Laxis is a an AI startup founded in March 2020. The product is a smart AI meeting assistant to help sales, UX researchers, and marketing experts in business organizations to generate & manage conversation insights effectively.
Team CEO, Dev Team, Product Designer, Marketing Team
My Role Design System, UX/UI Design, User Research, User Testing, Wireframe, Prototype
Tool Figma, Zeplin, Adobe Creative Suite
Timeline October 2020 - Jun 2021
Overview
I joined Laxis as the company's first and only designer, leading the product design process end-to-end from concept to launch. I built the company's initial design system from the ground up, creating reusable components that accelerated development and significantly improved user experience. I designed responsive solutions for web, iPad, and a Chrome extension, enabling successful launches on Zoom, Google Meet, and Product Hunt in 2021. Additionally, I supported marketing materials by designing presentation slides for investor pitches. During my time at Laxis, the team secured two rounds of funding, ultimately raising a $1.5 million seed round by October 2023.
Kick-Off
When I first joined, my initial task was to improve the UI on the main product pages. After auditing the existing product, however, I discovered that the primary issues weren't just visual—the real challenges were the confusing user experience across key features, inconsistent UI components, and inefficiencies in how the development team was building these components. To address these core issues, I proposed creating a design system and improving the overall user experience—an initiative that I presented to the CEO.

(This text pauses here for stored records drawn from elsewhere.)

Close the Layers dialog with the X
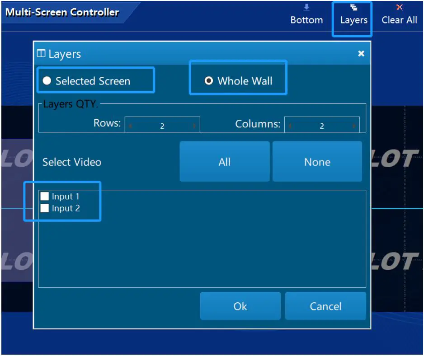The height and width of the screenshot is (356, 424). (x=361, y=53)
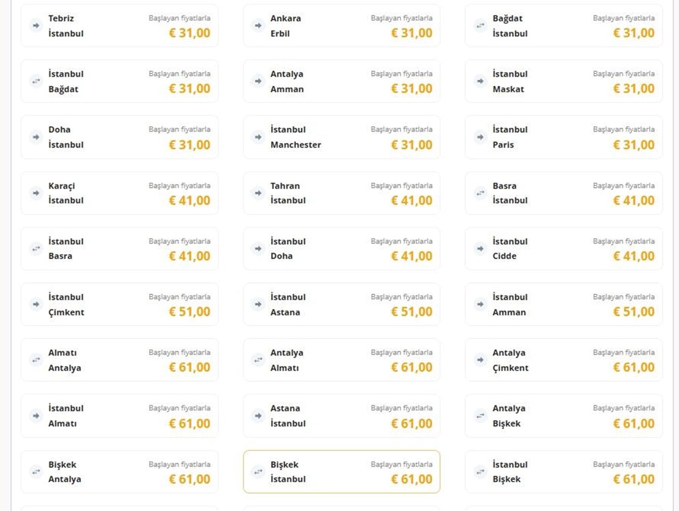Open the İstanbul to Paris fare card
This screenshot has height=511, width=679.
click(564, 137)
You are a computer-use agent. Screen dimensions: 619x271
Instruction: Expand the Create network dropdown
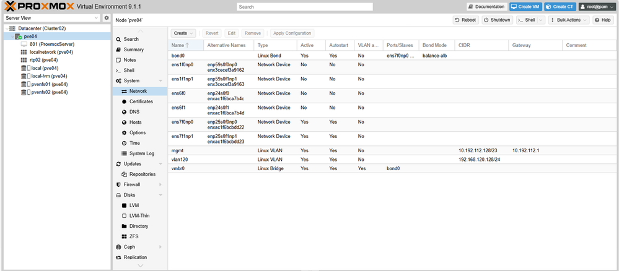click(x=183, y=33)
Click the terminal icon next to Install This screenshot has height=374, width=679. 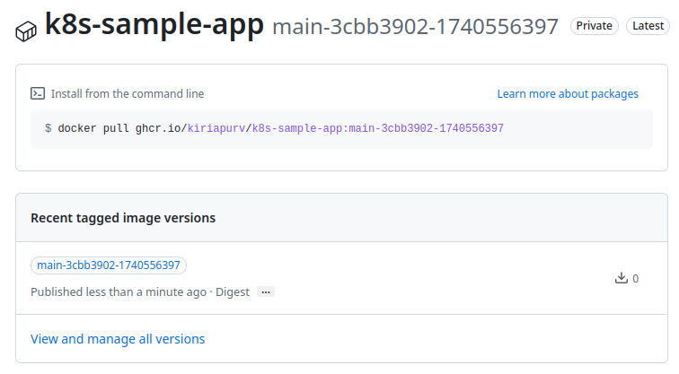coord(38,93)
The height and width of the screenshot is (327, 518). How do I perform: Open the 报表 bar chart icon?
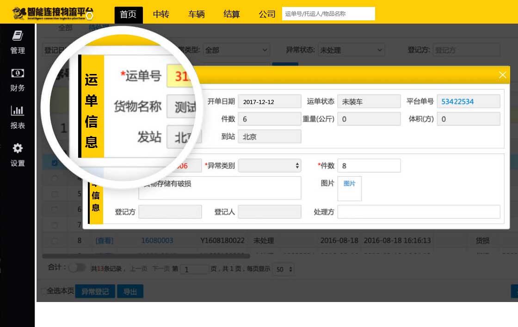(18, 111)
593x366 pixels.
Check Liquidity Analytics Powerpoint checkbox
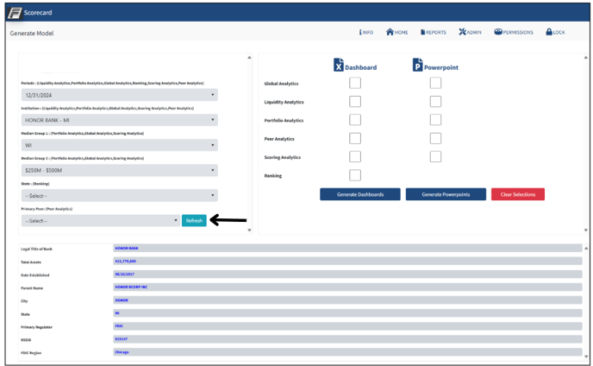(x=435, y=102)

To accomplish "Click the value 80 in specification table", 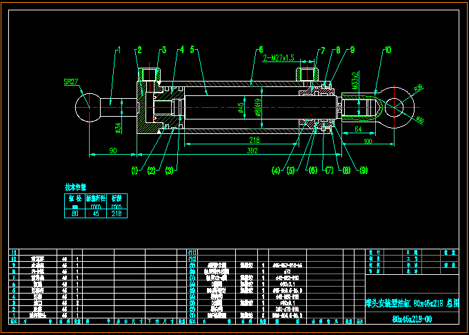I will (x=74, y=213).
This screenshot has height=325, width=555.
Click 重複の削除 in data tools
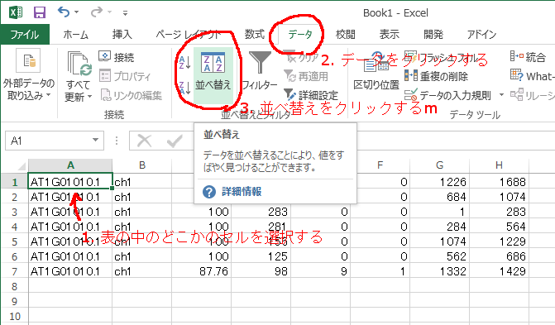437,76
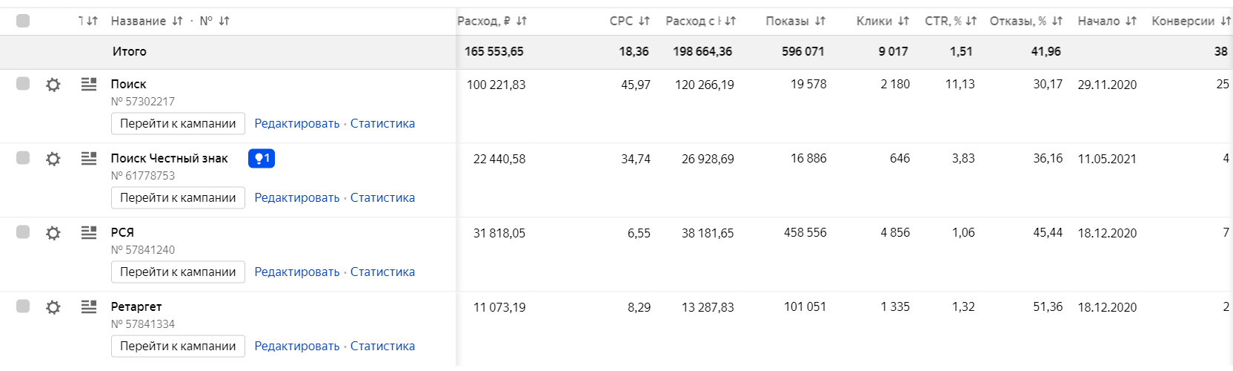Click list-type icon next to Ретаргет campaign
The height and width of the screenshot is (371, 1233).
89,307
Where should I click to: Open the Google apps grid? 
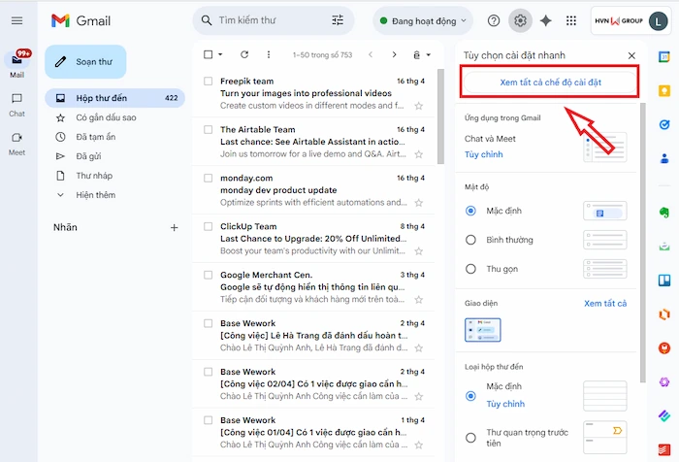pos(571,20)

Based on a set of user testings and initial product investigation, here are the main problems I fount out:
Unclear features. Users didn’t know how to use the key features to get meeting insights. UI was not friendly to use. The key features didn’t convey clearly the value proposition.
UI Inconsistency. All pages were not visually consistent. The same component was presented differently on different pages, confusing users while interacting with the product.
Low development efficiency. There was no single source for developers to choose from — and neither do designers. There's no standard reference. Everyone referred to each other, which caused a lot of confusion, such as inconsistencies.
I developed the design system style guide based on the company's branding and conducted an audit of repetitive components across different sections and pages. This allowed me to create shared components with consistent visual patterns and interactions, improving both efficiency and coherence. Throughout the process, I drew inspiration from Material UI and Adobe Spectrum design systems to ensure best practices in usability and scalability.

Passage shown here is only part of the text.